Internal reporting systems are not only a nice-to-have; they are also a regulatory requirement for public companies contends Shannon Walker, Vancouver-based president of Whistleblower Security Inc. Walker estimates that only a minority of Canadian public firms has established such programs. The requirements (under Multilateral Instrument 52-110, created in 2004) can be compared to government building codes, which regulate the number of functioning fire alarms that must be in place. When inspectors discover a building that is not up to code, they can issue fines and other penalties to landlords. But this is apparently less common regarding failures to introduce internal whistleblowing instruments.
Says Walker: “Having them in place is a basic requirement for public firms, so executives and board members must ensure that they can check off this box during the firm’s annual audit. It’s part of their fiduciary duty to be compliant with these rules.”
Another, more pragmatic yet pivotal question is will the new, OSC whistleblower pro- gram have sufficient funds and other resources to handle the expected flood of tips? In 2013, the U.S. Securities and Exchange Commission’s Office of the Whistleblower fielded 3,200 tips, up 7% from the previous year.

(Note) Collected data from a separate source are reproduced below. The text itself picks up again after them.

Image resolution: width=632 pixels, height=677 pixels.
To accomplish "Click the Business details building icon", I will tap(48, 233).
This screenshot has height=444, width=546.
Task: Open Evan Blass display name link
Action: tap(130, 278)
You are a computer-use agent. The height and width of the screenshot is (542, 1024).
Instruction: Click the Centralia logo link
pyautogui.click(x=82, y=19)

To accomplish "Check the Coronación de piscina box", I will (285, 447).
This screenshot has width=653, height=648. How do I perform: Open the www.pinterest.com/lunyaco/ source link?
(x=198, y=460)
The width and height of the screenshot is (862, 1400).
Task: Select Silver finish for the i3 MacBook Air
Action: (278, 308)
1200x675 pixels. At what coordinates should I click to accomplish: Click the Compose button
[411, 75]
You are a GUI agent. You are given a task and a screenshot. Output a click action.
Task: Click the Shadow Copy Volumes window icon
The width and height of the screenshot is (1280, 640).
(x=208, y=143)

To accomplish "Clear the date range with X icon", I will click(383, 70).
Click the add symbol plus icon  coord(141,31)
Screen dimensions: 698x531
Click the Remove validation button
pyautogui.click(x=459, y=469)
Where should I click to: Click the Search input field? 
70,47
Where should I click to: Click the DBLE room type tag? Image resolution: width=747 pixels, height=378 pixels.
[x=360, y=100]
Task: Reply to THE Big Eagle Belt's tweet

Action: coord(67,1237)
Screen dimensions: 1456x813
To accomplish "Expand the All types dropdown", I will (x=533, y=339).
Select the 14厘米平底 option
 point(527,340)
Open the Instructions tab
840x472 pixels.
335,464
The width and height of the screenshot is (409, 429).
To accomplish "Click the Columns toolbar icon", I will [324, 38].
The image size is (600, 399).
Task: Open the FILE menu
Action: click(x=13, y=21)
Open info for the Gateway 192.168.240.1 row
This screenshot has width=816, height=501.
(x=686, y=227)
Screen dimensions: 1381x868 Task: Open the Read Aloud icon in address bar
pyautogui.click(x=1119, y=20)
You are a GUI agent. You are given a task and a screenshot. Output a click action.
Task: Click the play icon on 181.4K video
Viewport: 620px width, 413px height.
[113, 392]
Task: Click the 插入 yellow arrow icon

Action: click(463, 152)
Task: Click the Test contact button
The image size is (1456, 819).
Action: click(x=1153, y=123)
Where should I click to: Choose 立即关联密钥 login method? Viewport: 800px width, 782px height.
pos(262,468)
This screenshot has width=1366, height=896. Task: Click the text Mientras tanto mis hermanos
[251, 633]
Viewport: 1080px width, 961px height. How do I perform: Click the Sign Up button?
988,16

The whistleblowing section of the 2011 Transparency International Canada’s Annual Conference Report concluded, “Canada has not kept up with best practices related to whistleblowing and has a poor track record of protecting truth tellers and acting on disclosures to expose wrongdoing. Stronger laws are needed and existing laws need to be fully enforced.”
The proposed OSC whistleblower program is the first step in achieving that goal.